Which do you think is scarier: speaking to an auditorium full of high school students or running into a bear in the woods? My friend Ellen has done both.
She was in Virginia last week, backpacking the Appalachian Trail with her two hiking mates, Sandi and Rachel, when they came across the bear. The women clicked their trekking poles together and spoke to the bear in normal voices. It turned and walked away.
Later that day, a bobcat passed in front of Ellen on the trail. Again, everyone remained calm, cool, and collected.
From my own extensive experience in the wilderness, I know it is one thing to be low-key about big animals when the sun is shining and you are standing erect on a trail, but quite another when you climb into your sleeping bag in the pitch black night, with the only barrier between your human burrito self and a predator's sharp teeth a nylon wall the thickness of a birthday party balloon.
This was Ellen's second trip in twelve months to backpack a portion of the Appalachian Trail. She is seventy-one, a retired school teacher, and very fit for her age. Heck, she's fit for my son's age. Her pack weighed thirty pounds. She carried it for one hundred miles. She claims it got easier by Day Four, but I know that's Ellen's unsinkable outlook talking.
Now that we've established Ellen's bravery around the ursus americanus, let's move onto the other terrifying creature I mentioned earlier -- the adolescent americanus. After Ellen's first trip on the Appalachian Trail, she was asked to speak to a few hundred high school students about her experience. I went along to watch.
She looked so tiny on the stage, wearing a pretty black sweater and a plaid skirt. She began by telling the students that she was older than most of their grandmothers. "But I'm so much like you," she said. "My heart still breaks. I still dream."

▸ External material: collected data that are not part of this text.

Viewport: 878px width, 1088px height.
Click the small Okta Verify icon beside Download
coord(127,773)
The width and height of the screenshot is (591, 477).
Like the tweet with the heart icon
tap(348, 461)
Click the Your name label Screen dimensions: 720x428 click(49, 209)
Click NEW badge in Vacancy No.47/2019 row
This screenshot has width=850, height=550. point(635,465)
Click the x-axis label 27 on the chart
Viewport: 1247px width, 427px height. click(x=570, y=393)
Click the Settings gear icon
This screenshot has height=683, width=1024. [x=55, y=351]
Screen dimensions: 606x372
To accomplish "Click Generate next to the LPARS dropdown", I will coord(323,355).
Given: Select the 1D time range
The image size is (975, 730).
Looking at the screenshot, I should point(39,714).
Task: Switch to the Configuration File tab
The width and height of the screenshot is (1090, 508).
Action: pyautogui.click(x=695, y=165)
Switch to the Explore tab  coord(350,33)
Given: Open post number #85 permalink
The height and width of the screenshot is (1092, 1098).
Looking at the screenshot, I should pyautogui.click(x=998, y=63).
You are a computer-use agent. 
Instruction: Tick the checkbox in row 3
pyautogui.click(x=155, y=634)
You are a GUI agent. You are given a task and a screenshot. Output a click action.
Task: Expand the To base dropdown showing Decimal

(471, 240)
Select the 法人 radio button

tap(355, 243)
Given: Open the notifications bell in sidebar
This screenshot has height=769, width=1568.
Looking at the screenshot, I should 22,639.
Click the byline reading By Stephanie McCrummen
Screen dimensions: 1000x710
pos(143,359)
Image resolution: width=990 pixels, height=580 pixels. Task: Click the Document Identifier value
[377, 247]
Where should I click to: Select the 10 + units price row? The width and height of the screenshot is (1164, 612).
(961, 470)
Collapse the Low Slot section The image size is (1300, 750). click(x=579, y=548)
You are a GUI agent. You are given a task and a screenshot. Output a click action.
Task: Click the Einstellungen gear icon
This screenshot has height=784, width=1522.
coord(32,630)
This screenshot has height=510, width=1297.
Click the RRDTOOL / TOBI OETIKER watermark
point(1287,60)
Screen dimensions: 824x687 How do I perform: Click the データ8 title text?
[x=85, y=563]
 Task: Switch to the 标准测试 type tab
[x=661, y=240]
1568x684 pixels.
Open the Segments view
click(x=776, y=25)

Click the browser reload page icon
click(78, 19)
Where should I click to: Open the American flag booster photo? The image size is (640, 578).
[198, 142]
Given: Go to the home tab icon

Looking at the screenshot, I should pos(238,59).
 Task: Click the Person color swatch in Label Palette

She talked about life on the trail, going without toilet paper, a mattress, pure water, wi-fi. How hungry she got. How she and her trail mates agreed to never complain. How on the first day, she thought she was going to cry from exhaustion. How beautiful it was and how it got to the point that they felt the need to limit their exclamations over the majesty of the terrain.
She described how each woman came with some physiological baggage and the trail cured them: a bad stomach; asthma; sleep issues; all disappeared.
And how the kindness of strangers overwhelmed them time and time again. The young man who helped them over a tough spot. The trail angels who provided rides. The young man who tucked them into sleeping bags and brought them hot coffee.
Ellen told the kids, "I went because I wanted to stay bold. You have to practice being bold."
Ellen was my youngest son's third grade teacher. He loved how she did headstands on the days when the class was particularly good. I remember the parent conference when she told me that my son had chutzpah and I thought, "Teacher, if anyone's a judge of chutzpah, it's you!"
After my son left elementary school, I didn't see Ellen for years. Then I joined an adult learning group, and Ellen was a member. By then, she had retired from our suburban elementary school, but she wouldn't stay away from teaching for long.
A principal from a Milwaukee inner city school asked Ellen, "Do you have one more year in you?"
So Ellen went back to school again. Wearing pearls and a plaid skirt, she stood in front of the class and introduced herself. No one looked at her. No one had crayons. No one had anything. She asked another teacher where to find the paper room and was given directions to the Walgreen's. Every desk was too tall and there was no custodian to the lower them. The principal lent her a screwdriver.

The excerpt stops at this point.